➔ Cerca del 90% de la reabsorción del agua filtrada por los riñones tiene lugar junto con la reabsorción de
solutos como Na+, Cl– y glucosa. La reabsorción del agua junto con solutos en el líquido tubular se
denomina reabsorción de agua obligatoria porque el agua se ve “obligada” a seguir los solutos durante
su reabsorción. Este tipo de reabsorción se produce en el túbulo contorneado proximal y la rama
descendente del asa de Henle, puesto que estos segmentos de la nefrona siempre son permeables al
agua.
➔ La reabsorción del 10% restante del agua, un total de 10-20 L por día, se llama reabsorción de agua
facultativa. La reabsorción de agua facultativa es regulada por la hormona antidiurética y se lleva a
cabo, predominantemente, en los túbulos colectores.

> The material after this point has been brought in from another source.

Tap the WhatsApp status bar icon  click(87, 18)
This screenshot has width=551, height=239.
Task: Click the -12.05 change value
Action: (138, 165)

⭄ Reabsorción y secreción en el túbulo contorneado proximal
La mayor parte de los solutos se reabsorben en el túbulo contorneado proximal, junto con el Na+. El transporte
del Na+ se produce por medio de cotransportadores y contratransportadores, en el túbulo contorneado
proximal. En condiciones normales, la glucosa, los aminoácidos, el ácido láctico, las vitaminas hidrosolubles y
otros nutrientes filtrados no se pierden con la orina, sino que se reabsorben por completo en la primera mitad
del túbulo contorneado proximal, a través de diversos tipos de cotransportadores de Na+ localizados en la
membrana apical.
Otros cotransportadores de Na+ presentes en el túbulo contornado proximal captan el HPO4 2– (fosfato) y SO4
2– (sulfato), todos los aminoácidos y el ácido láctico.
En otro proceso de transporte activo secundario, los contratransportadores
de Na+/H+ transportan el Na+ filtrado a favor de su gradiente
de concentración hacia las células del túbulo contorneado proximal,
junto con los H+, que se movilizan desde el citosol hacia la luz
(Figura 26.13a), lo que hace que el Na+ se reabsorba hacia la sangre y
los H+ se secreten hacia el líquido tubular.
La reabsorción de solutos en los túbulos contorneados proximales promueve la ósmosis de agua. Cada soluto
reabsorbido aumenta la osmolaridad, en primer lugar, dentro de la célula tubular, luego en el líquido intersticial
y por último en la sangre. Así, el agua se desplaza rápidamente desde el líquido tubular, tanto por la vía
paracelular como por la transcelular, hacia los capilares peritubulares y restablece el balance osmótico
Las células que tapizan el túbulo contorneado proximal y la rama descendente del asa de Henle son más
permeables al agua porque tiene muchas moléculas de acuaporina-1.
En la segunda mitad del túbulo contorneado proximal, los gradientes electroquímicos para Cl–, K+, Ca2+,
Mg2+ y urea promueven su difusión pasiva hacia los capilares peritubulares, tanto por la vía paracelular como
por la transcelular. Entre estos iones, el Cl– es el que se encuentra en mayor concentración. La difusión de las
moléculas de Cl– con carga negativa hacia el líquido intersticial, por la vía paracelular, hace que el líquido
intersticial sea más negativo que el líquido tubular. Esta negatividad estimula la reabsorción pasiva paracelular
de cationes, como K+, Ca2+ y Mg2+. Aunque en el sudor hay pequeñas cantidades de amoníaco y urea, la
excreción de estos productos de desecho nitrogenados se realiza por vía urinaria. La urea y el amoníaco
presentes en la sangre se filtran en el glomérulo y se secretan en las células del túbulo contorneado proximal,
hacia el líquido tubular.
⭄ Reabsorción en el asa de Henle
Como todos los túbulos contorneados proximales reabsorben cerca del 65% del agua filtrada. La composición
química del líquido tubular, en este sitio, es distinta de la del filtrado glomerular porque la glucosa, los
aminoácidos y otras sustancias ya no están presentes. Sin embargo, la osmolaridad del líquido tubular todavía
se parece a la de la sangre, ya que la reabsorción de agua por ósmosis se produce a la misma velocidad que la
reabsorción de solutos a todo lo largo del túbulo contorneado proximal.